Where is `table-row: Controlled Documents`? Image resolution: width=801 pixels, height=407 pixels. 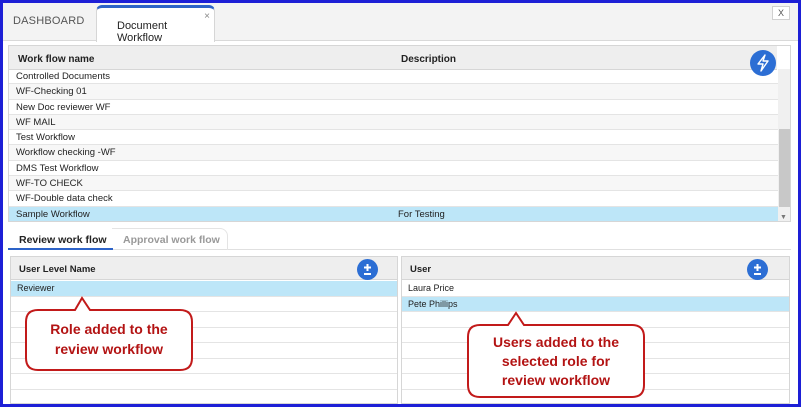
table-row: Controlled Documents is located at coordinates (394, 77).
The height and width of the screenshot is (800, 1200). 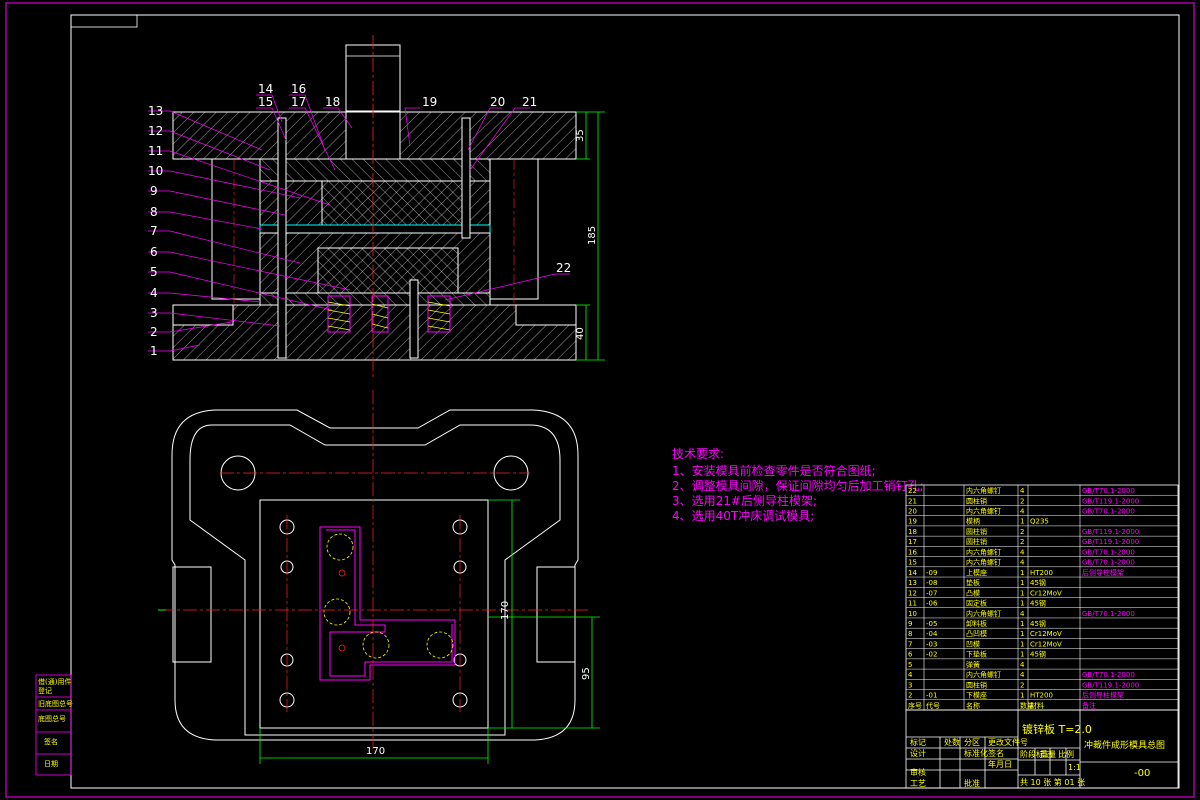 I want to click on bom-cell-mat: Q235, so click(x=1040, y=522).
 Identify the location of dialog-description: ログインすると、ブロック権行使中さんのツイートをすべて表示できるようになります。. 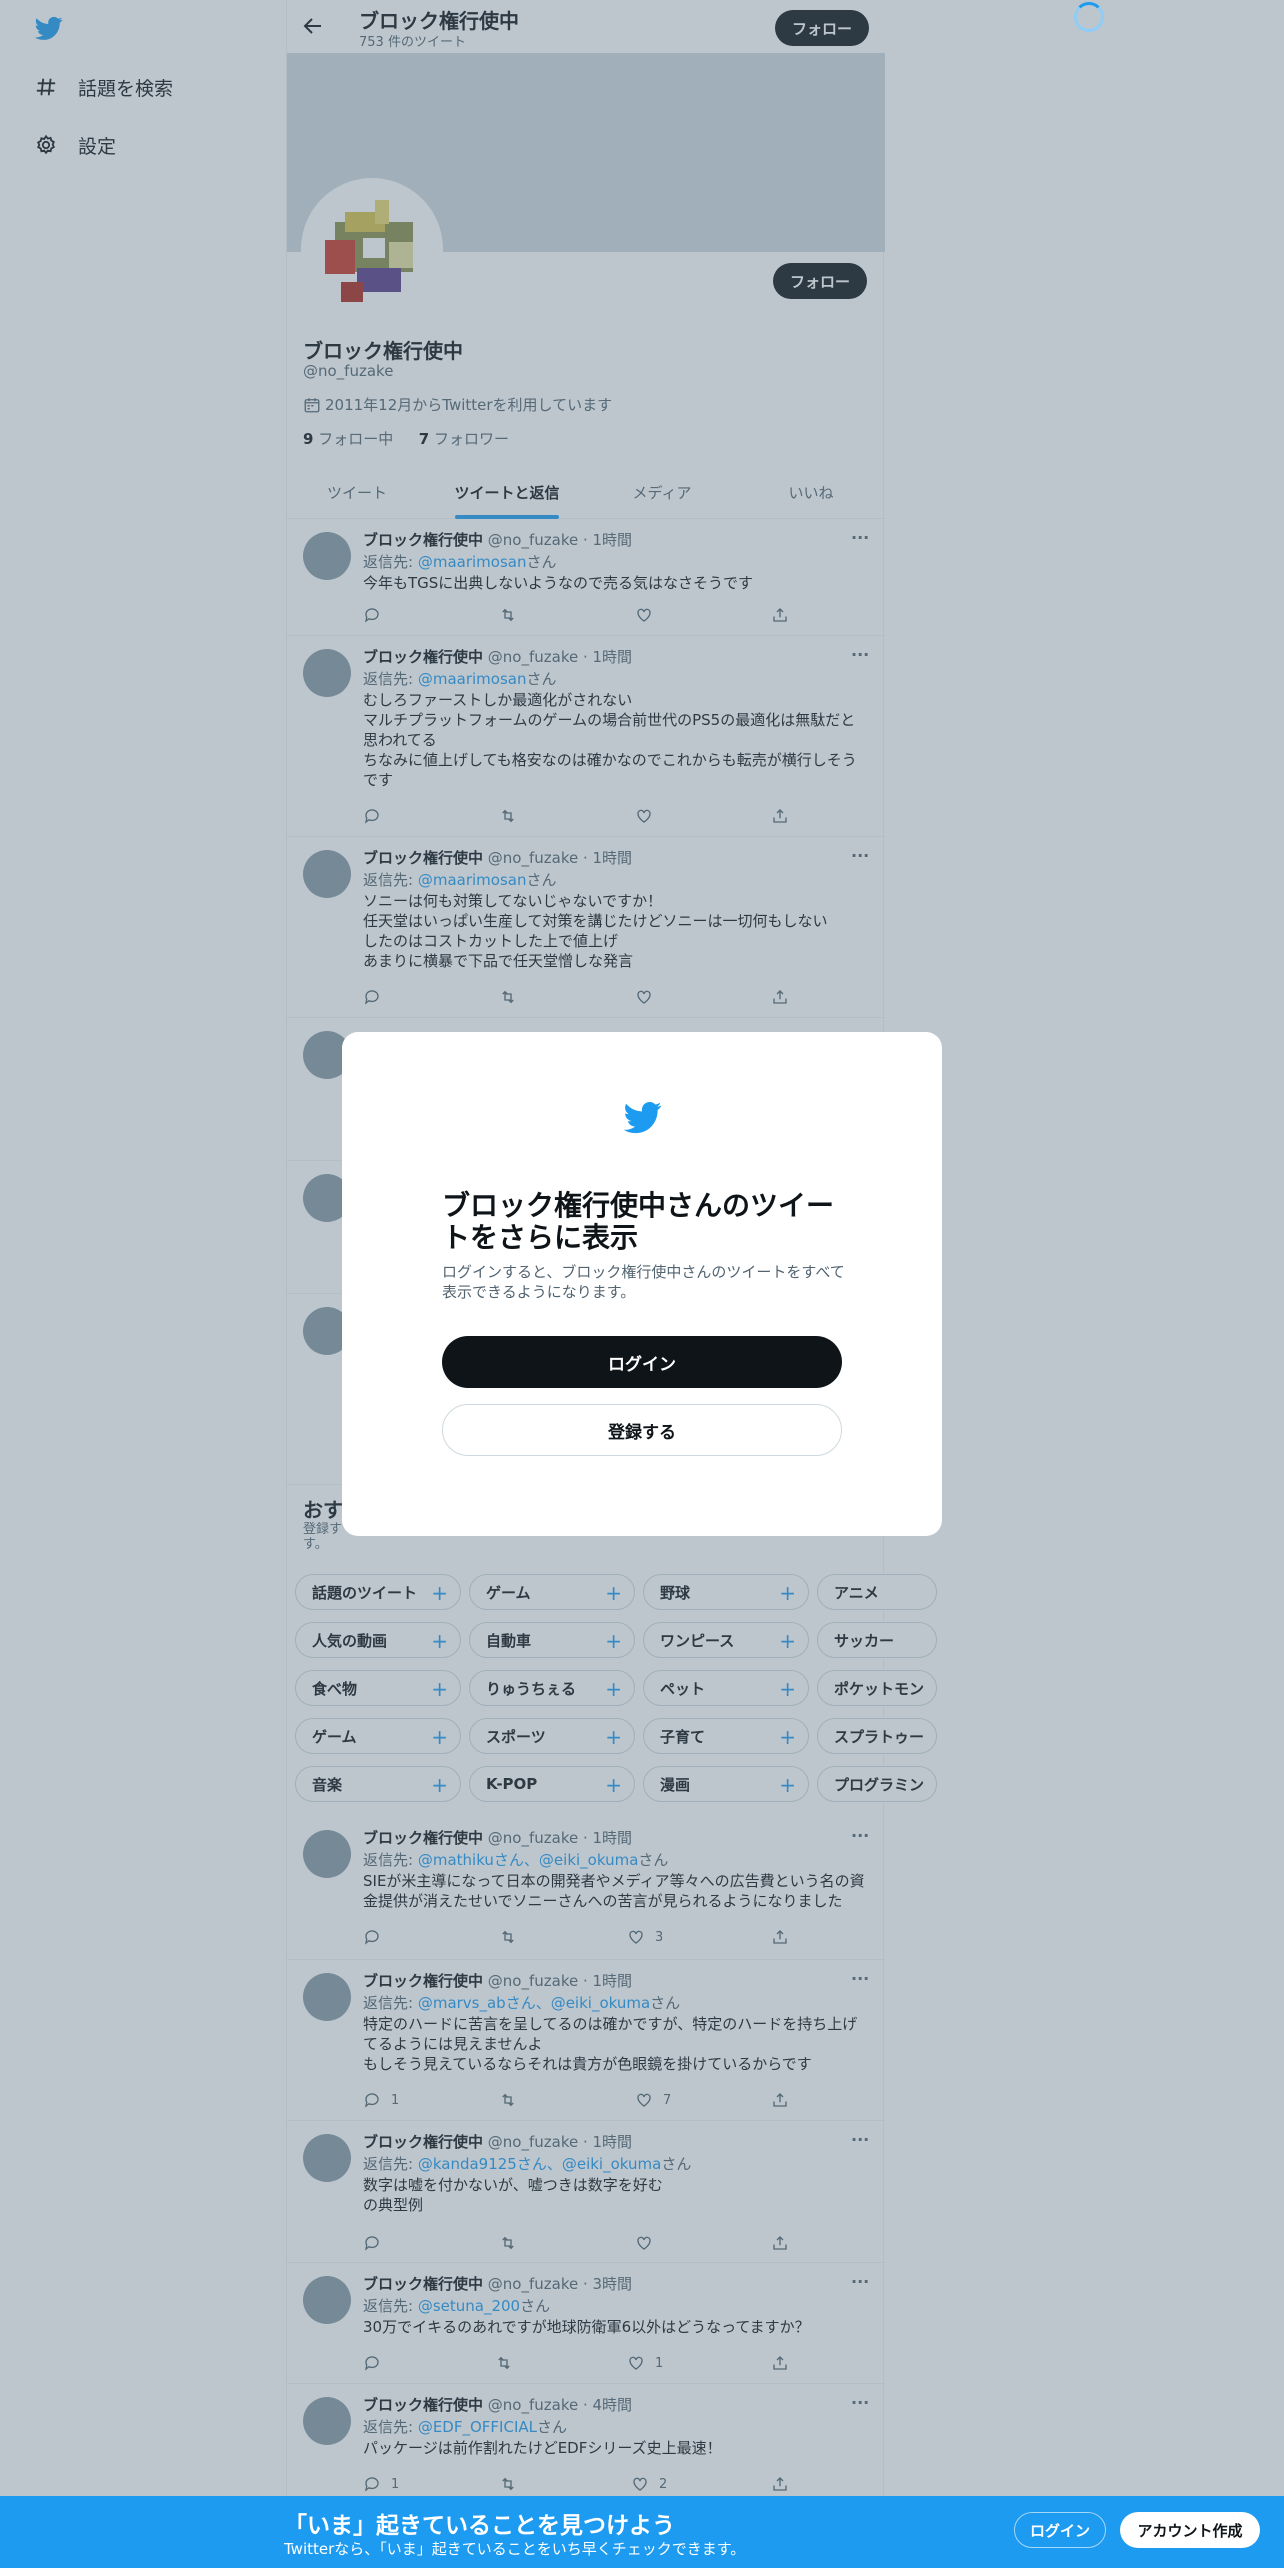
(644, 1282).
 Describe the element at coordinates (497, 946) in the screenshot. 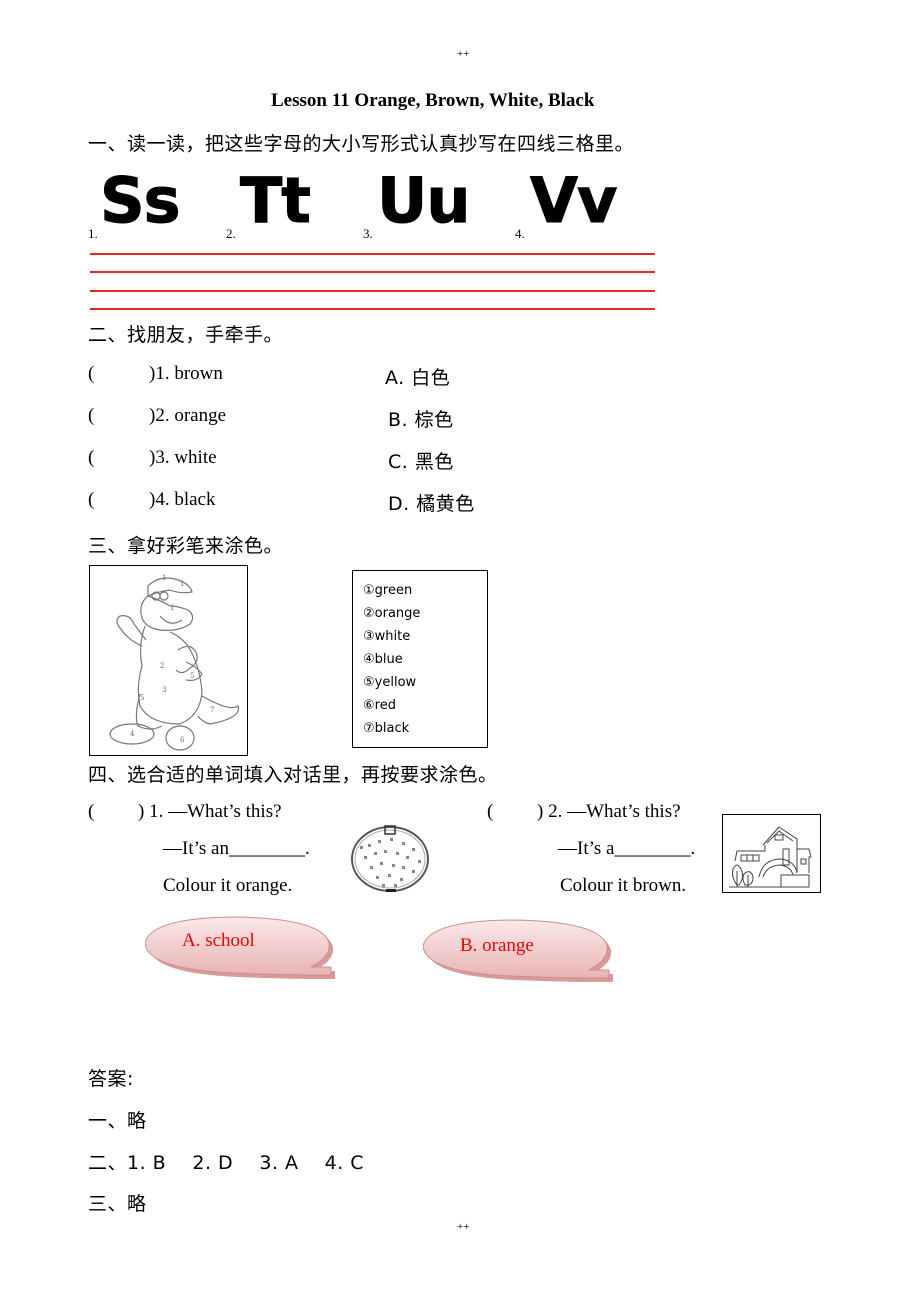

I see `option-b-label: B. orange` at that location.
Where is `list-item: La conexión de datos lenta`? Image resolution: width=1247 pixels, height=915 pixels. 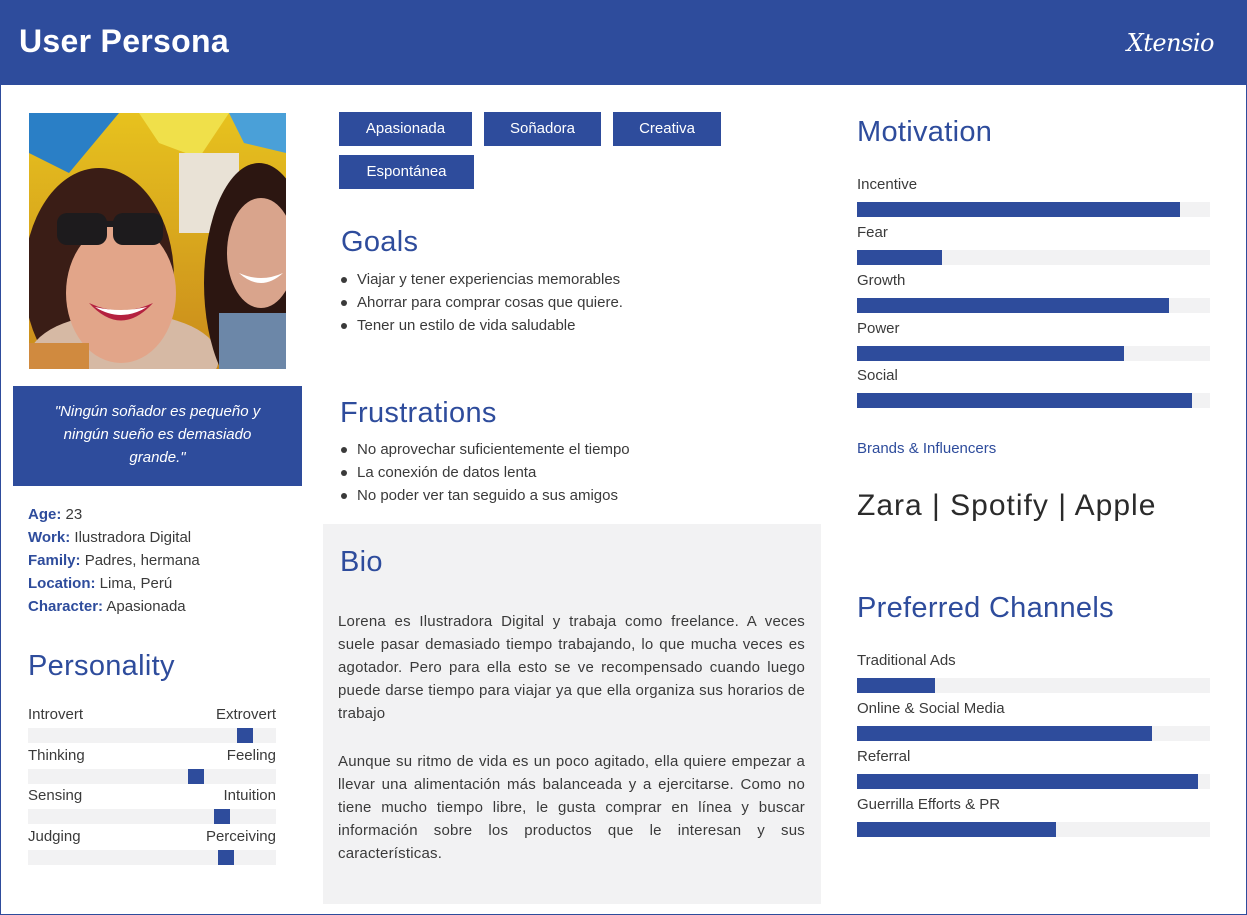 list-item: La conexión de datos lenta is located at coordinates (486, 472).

_WHAT TO WORK ON:_
Copy the records verbatim from the line with "Identify the location" to the line with "at that location.", both lines included, and leave the pictures out.

_RESPONSE TO THE EXERCISE:_
 Identify the location of dialog-description: ログインすると、ブロック権行使中さんのツイートをすべて表示できるようになります。. 
(644, 1282).
 Describe the element at coordinates (497, 946) in the screenshot. 

I see `option-b-label: B. orange` at that location.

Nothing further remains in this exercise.